機動警察Kanon 第004話












  ジリジリジリー






  枕元で鳴り響いた目覚まし時計に相沢祐一は手を伸ばした。

 そのまま手探りで目覚まし時計を手に取るとスイッチを切る。

 するととたんにけたたましい金属音は鳴りやんだ。

 「…もうこんな時間か」

 祐一はつぶやくと布団から身を起こした。

 そして手早く制服に着替えると宿直室を出た。

 すると突然けたたましい音が鳴り響いた。

 その発生源は女性陣が使っている宿直室の一つから鳴っている。

 とあわててパジャマ姿の少女が飛び出してきた。

 かわいらしいパジャマを着たその少女は……美坂栞巡査であった。

 「どうしたんだ栞?」

 祐一の言葉に反応することなく思いっきり狼狽している。

 「なっ…なっ…なっ?」

 どうやらあまりの騒々しさに驚いてパニくったらしい。

 「大丈夫か?」

 顔をのぞき込んでそう言うとようやく落ち着きを取り戻したらしい、祐一に尋ねた。

 「ゆ、祐一さん!! あの騒音は一体何なんですか!?」

 ちなみにまだ目覚まし時計の音は鳴り響いている。

 「あれは多分…いや間違いなく名雪の目覚まし時計だ。

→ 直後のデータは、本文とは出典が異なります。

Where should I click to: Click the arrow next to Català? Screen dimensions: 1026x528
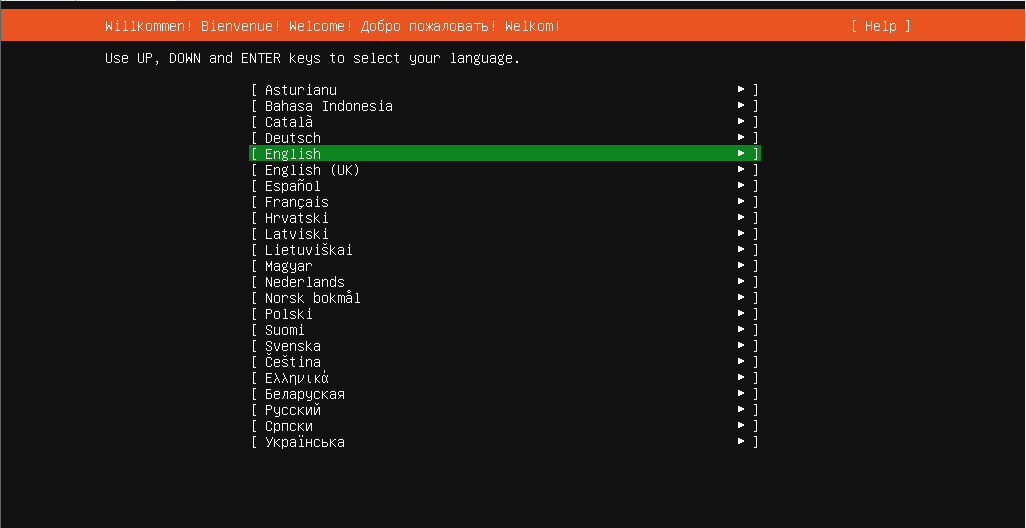741,122
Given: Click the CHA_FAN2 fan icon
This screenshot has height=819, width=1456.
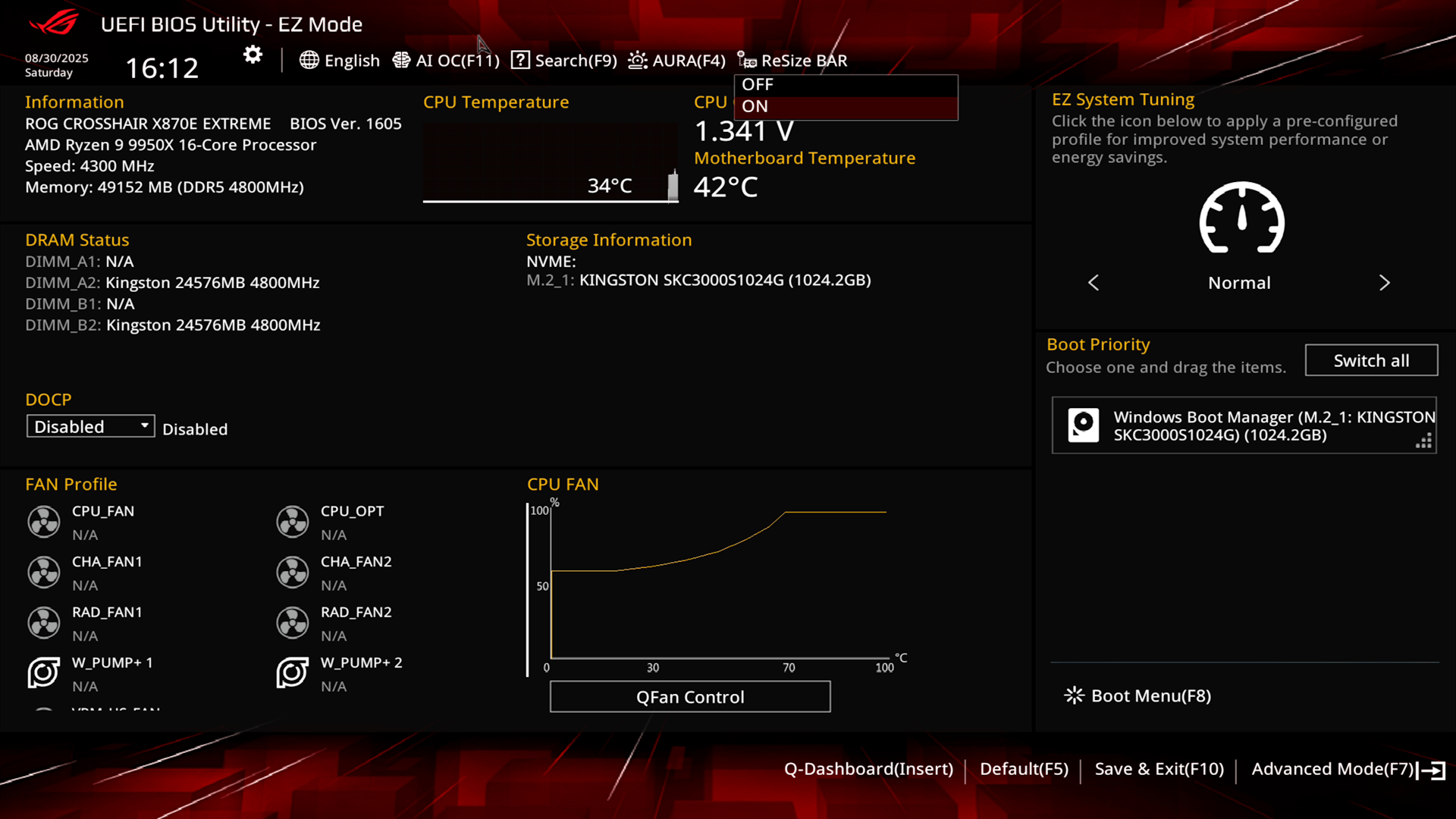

昨夜寝るとき気がつかなかったのか?」

 祐一の質問に栞は首を横に振った。

 「名雪さん、昨夜私が宿直室に入った時もう寝てたから起こしちゃ悪いと思って明かりつけなかったんです」

 「はぁー」

 祐一は大きくため息をつき、そして言った。

 「そんなことで名雪が目を覚ましたら苦労はしない。

 それより隣の部屋を借りて着替えな。俺は名雪のやつをたたき起こすから」

 「お姉ちゃんから話には聞いてましたけど噂以上ですね」

 うるさく鳴り響く目覚まし時計の音にも関わらず未だに起きてこない名雪。

 その強者ぷりを察してか栞は大人しく真琴・あゆが眠っている宿直室へと着替えを持って入っていった。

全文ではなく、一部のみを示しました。